● **Extracted records**
· · · · · · ·
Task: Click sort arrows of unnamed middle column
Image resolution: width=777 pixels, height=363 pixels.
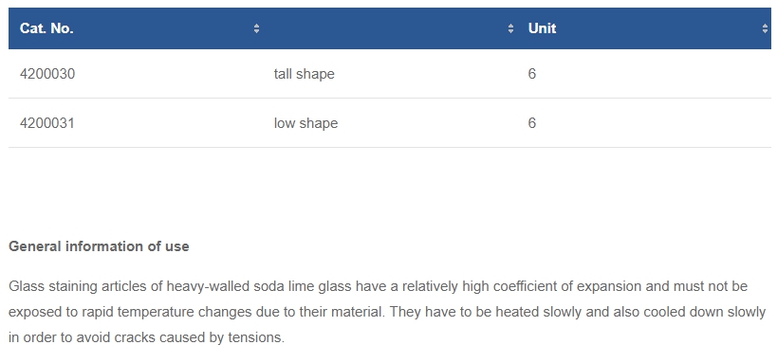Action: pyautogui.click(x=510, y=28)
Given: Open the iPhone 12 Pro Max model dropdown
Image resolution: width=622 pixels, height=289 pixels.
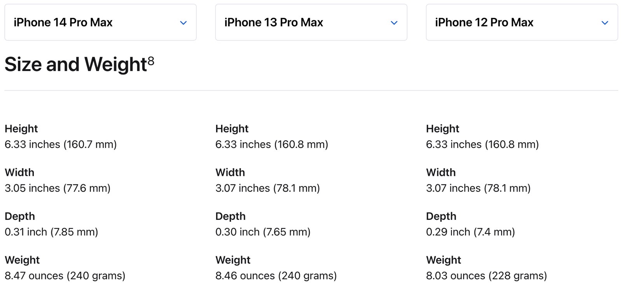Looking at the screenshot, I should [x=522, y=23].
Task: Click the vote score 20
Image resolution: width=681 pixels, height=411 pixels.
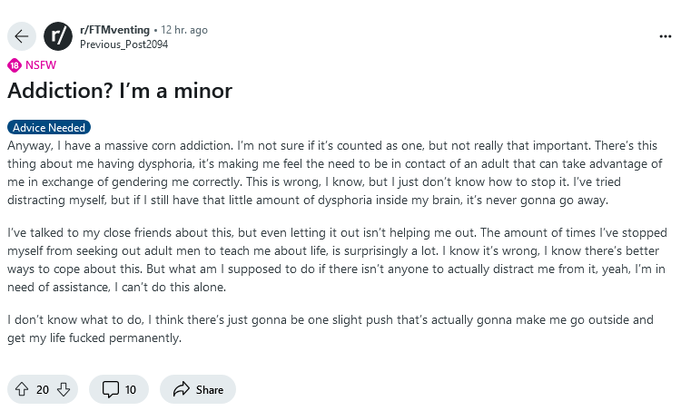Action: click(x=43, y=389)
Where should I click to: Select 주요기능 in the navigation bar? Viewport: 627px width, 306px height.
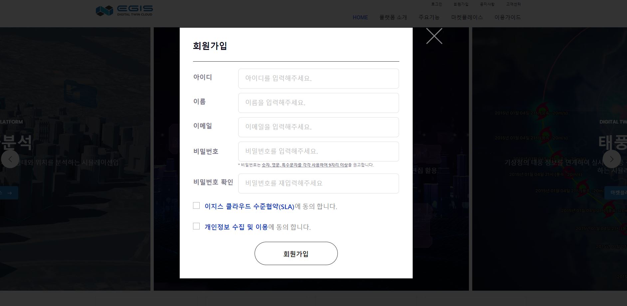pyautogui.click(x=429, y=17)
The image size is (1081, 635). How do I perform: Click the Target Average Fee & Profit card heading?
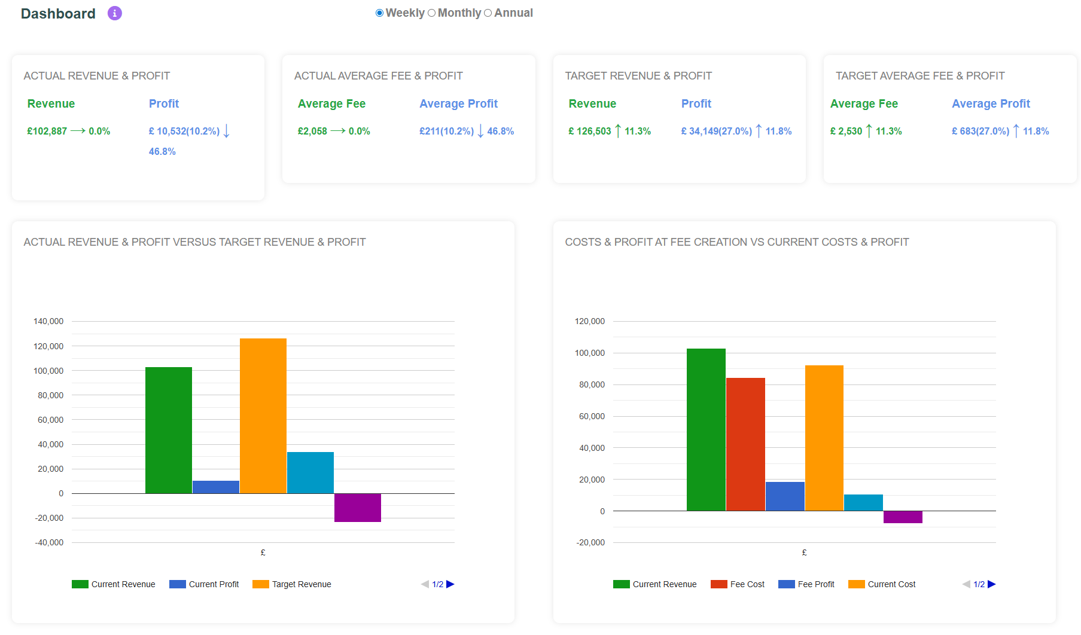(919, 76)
· · · · · · ·
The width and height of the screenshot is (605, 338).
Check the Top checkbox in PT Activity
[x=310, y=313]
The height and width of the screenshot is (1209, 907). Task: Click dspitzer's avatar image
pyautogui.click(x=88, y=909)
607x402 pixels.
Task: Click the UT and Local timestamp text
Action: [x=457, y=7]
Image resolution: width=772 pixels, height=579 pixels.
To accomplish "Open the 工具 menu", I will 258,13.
· · · · · · ·
If a line of the records above contains the word "Open", count it; give only the total.

● **Solved problem**
2